Remarkably, in at least one area, local people are calling volunteers “Jesus Person, or Mr. Jesus.” While I heard about this over three years ago when I visited Fukushima, it recently came to my attention when CRASH Japan president Jonathan Wilson posted on Facebook that he was reading the book Living Together With Fukushima. Jonathan translated a section of the book by Pastor Kanari Takanori of Iwaki, Fukushima:
“As we approach the temporary housing area that we visit, sometimes one of the residents will shout out ‘Kirisuto-san is coming, Kirisuto-san is coming’ (Most likely they mean ‘the volunteers from the Christian church.’) But I am always touched by this.
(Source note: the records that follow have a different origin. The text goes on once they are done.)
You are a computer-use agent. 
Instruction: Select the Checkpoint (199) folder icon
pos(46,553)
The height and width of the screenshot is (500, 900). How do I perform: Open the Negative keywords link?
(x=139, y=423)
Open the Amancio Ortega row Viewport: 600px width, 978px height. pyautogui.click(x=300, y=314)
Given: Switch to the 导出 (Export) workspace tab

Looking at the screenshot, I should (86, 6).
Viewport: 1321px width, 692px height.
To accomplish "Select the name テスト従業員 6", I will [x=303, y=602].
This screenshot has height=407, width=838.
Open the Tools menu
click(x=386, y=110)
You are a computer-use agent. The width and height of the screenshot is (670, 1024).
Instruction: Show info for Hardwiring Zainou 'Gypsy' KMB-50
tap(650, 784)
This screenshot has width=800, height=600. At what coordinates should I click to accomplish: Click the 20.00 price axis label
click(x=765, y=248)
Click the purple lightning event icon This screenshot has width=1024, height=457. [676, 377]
No one ever says that the purpose of disaster relief is ‘Let’s go evangelize disaster survivors’, but in practical terms it is through the service of the Christian relief workers that the survivors are given a good witness.”
Wilson went on to comment, “One of the problems that we have as evangelical Christians is that we equate evangelism with what the rest of the world describes as proselytism. We must become more thorough in our emulation of Jesus, who went and walked with the neediest, who then flocked to hear His message. This is what the pastors of Fukushima are doing.”
While doing disaster relief work I had the privilege of meeting Pastor Takanori. His church was so badly damaged by the earthquake that it was condemned and had to be torn down. In spite of facing huge personal challenges, Pastor Takanori set to work helping his community — I was deeply impressed with his humble service in difficult circumstances.
Due to the good work of thousands of Christian volunteers, and local “hero” pastors who have persevered many Japanese have a far more positive feeling about Jesus and Christians than they did before the disaster. That is GOOD NEWS!
Please continue to PRAY FOR JAPAN!
Related Post: “Is There Any Hope for Japan?”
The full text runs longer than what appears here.